YOUR TASK: Every line from the one bearing "Task: Click the 新增公开判例（份） header cell" through the last line of the entries should be printed exactly, with no other output.

RECORDS SUPPLIED:
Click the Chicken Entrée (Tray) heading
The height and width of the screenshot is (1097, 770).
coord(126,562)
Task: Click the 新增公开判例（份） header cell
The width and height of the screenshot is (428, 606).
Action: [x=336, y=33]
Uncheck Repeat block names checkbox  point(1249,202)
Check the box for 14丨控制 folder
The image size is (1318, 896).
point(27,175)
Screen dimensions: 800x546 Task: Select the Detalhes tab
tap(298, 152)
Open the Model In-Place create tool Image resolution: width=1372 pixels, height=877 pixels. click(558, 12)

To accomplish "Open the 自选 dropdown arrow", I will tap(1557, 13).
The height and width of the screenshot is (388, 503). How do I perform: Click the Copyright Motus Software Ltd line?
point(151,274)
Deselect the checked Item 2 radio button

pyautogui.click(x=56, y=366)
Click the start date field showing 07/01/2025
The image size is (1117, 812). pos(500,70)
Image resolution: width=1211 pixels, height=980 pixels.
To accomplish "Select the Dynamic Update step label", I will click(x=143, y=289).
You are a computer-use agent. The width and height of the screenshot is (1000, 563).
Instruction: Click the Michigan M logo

OUTPUT OF THE TASK:
Task: Click the 新增公开判例（份） header cell
The width and height of the screenshot is (428, 606).
Action: [x=336, y=33]
Uncheck Repeat block names checkbox  point(1249,202)
Check the box for 14丨控制 folder
The image size is (1318, 896).
point(27,175)
Screen dimensions: 800x546 Task: Select the Detalhes tab
tap(298, 152)
Open the Model In-Place create tool Image resolution: width=1372 pixels, height=877 pixels. click(558, 12)

To accomplish "Open the 自选 dropdown arrow", I will tap(1557, 13).
The height and width of the screenshot is (388, 503). How do I perform: Click the Copyright Motus Software Ltd line?
point(151,274)
Deselect the checked Item 2 radio button

pyautogui.click(x=56, y=366)
Click the start date field showing 07/01/2025
The image size is (1117, 812). pos(500,70)
Image resolution: width=1211 pixels, height=980 pixels.
To accomplish "Select the Dynamic Update step label", I will click(x=143, y=289).
You are a computer-use agent. The width and height of the screenshot is (1000, 563).
Instruction: Click the Michigan M logo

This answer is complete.